The Central Michigan Chippewas, LSU’s opponent Saturday in Tiger Stadium, has no doubt prompted a few questions of “Who’s that?” from Tiger fans. It’s not the first time LSU has played a non-conference foe who flew under the radar coming into the contest. Here’s a look at five obscure yet memorable non-conference games in LSU football history:
Dec. 25, 1907 — LSU 56, Havana 0: Was this the Tigers’ first bowl game? Some references to this game have referred to it as the Bacardi Bowl, the first in a series of games played in Havana from 1907-46. Whether it was a bowl or just an unusual game, it did mark the first time an American college team played a game on foreign soil. Thirteen LSU players, coach Edgar Wingard, the team manager and a smattering of fans traveled by ship for three days in advance of the Christmas day contest. “The (LSU) men are all in good trim,” the Dec. 23, 1907 edition of the New Orleans Times-Democrat said, “and expect to return with the scalps of the Cubans.” LSU great Doc Fenton indeed ran circles around the bigger, slower Cuban players. Despite their team’s rout, Havana fans hailed the slippery Fenton as “El Rubio Vaselino” … “The Vaselined Redhead.”
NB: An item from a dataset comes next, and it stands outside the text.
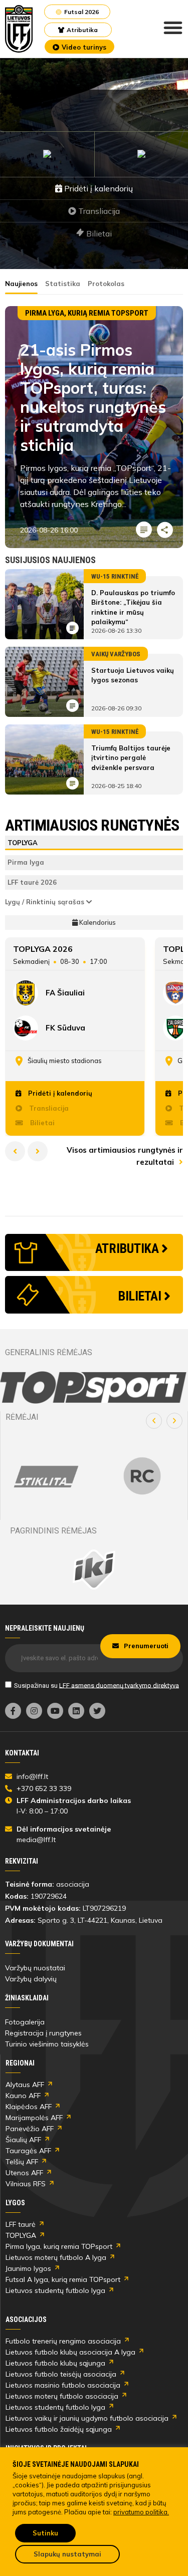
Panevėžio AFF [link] (30, 2128)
Nov. 18, 1909 — LSU 52, Transylvania 0: When trying to schedule this game, LSU officials thought they were negotiating by correspondence with the University of Kentucky. Instead, they were negotiating with the State University of Kentucky, or Transylvania, now a private liberal arts school also located in Lexington, Kentucky. LSU, coming off its 10-0 season in 1908 when the Tigers were recognized as national champions by the National Championship Foundation, romped to the win, with Fenton again leading the way. It was LSU’s second-biggest rout of the season, behind a 70-0 win over a team from Jackson Barracks in New Orleans.
Oct. 7, 1939 — LSU 26, Holy Cross 7: The Tigers became the first college football team from the South to travel by airplane for a game, flying to Worcester, Massachusetts, to take on the Crusaders in two DC-3s. The trip didn’t sit well with nervous LSU coach Bernie Moore one bit. Moore became even more nervous because of guard Dave Bartram sitting next to him. An engineering student, Bartram started working a slide rule midflight. When Moore asked what he was doing, Bartram told him brightly, “Coach, I’ve just figured out that if the engines quit, it will take us 32 seconds to hit the ground.” Once the team safely reached Worcester, LSU All-American Ken Kavanaugh was the game’s biggest star, catching three touchdown passes from Leo Bird and scoring a fourth touchdown on an interception return.
Oct. 16, 1943 — LSU 28, Louisiana Army STU 7: In the midst of World War II, only four SEC schools fielded football teams in 1943: LSU, Tulane (which would leave the SEC in 1965), Georgia and Georgia Tech. Tulane and Georgia Tech had Navy V-12 training program players on their teams, while LSU mostly had freshmen and players rejected for military service. Louisiana Army STU (Specialized Training Unit) was one of the teams that sprung up around the country from military training programs as well (the Tigers beat Georgia Navy 34-0 in 1942). LSU great Steven Van Buren, a Pro Football Hall of Famer with the Philadelphia Eagles, rushed for 138 yards to lead LSU to the unusual wartime win.
Oct. 4, 1958 — LSU 20, Hardin-Simmons 6: No one still quite knew what to make of the 1958 Tigers when they took on Hardin-Simmons in Week 3. The game was LSU’s home opener after a 26-6 win at Rice and a 13-3 win over Alabama in Mobile. Only 45,000 fans turned out in then 68,000-seat Tiger Stadium to watch the Tigers fend off an upset bid by the pass-oriented Cowboys, who were coached by TCU great “Slingin’” Sammy Baugh. Hardin-Simmons outgained LSU 328-292, completing 19 of 35 passes for 201 yards, unheard of in that day, to the Tigers’ 88 (LSU only threw for 822 yards in 10 games that season). “This is a good one to get behind you,” LSU coach Paul Dietzel said. “It’s always tough trying to convince anyone Hardin-Simmons has a good team.”